Barclays’ $2.82 million phoenix autocalls on Alibaba offer valuable stock pick, contrarian bet

By Emma Trincal

New York, Jan. 19 – Barclays Bank plc’s $2.82 million of phoenix autocallable notes due Dec. 31, 2026 linked to the stock performance of Alibaba Group Holding Ltd. provide investors with an attractive value investment given the depleted price of the underlying stock and the quality of the e-commerce company, said a contrarian investor.

The notes will pay a contingent quarterly coupon at an annual rate of 14.75% if the stock closes at or above its 75% coupon barrier on a related observation date, according to a 424B2 filing with Securities and Exchange Commission.

The notes will be called at par plus a contingent coupon if the stock closes at or above its initial level on any quarterly call observation date.

If the notes are not called and the stock finishes at or above its final barrier price, 75% of its initial share price, the payout at maturity will be par plus the final coupon. Otherwise, investors will be fully exposed to decline.

Downturn

Steven Jon Kaplan, founder and portfolio manager at True Contrarian Investments, said the note offered an opportunity to take advantage of an undervalued stock with upside potential.

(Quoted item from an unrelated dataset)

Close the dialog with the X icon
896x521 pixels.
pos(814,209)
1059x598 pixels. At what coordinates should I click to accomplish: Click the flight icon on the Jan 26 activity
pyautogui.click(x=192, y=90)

The share price of the Chinese e-commerce company peaked in October of 2020. Since then, it has lost three quarters of its value.

Regulatory concerns have often been invoked to explain the bearish trend. But Kaplan said the main factor was “momentum.”

“Once people see a stock dropping in price, they sell. It’s momentum, pure crowd behavior. Anything else is just an excuse,” he said.

Fear-driven

Headlines had pointed to the risk of the ADR losing its listing on the New York Stock Exchange.

In 2022, Beijing agreed to the inspection of Ali Baba and other Chinese companies by U.S. auditors in order to keep them listed on the exchange.

“It was a big change. It ended this fear of delisting. And yet, the stock continued to drop,” he said.

Media coverage and market sentiment were the biggest contributors to the downfall.

“There is this misconception in the market that if something is going down, it’s likely to go down more. But it’s not the case. A profitable company trading below fair value like Alibaba, that’s what you want to buy. It’s the way of investing,” he said.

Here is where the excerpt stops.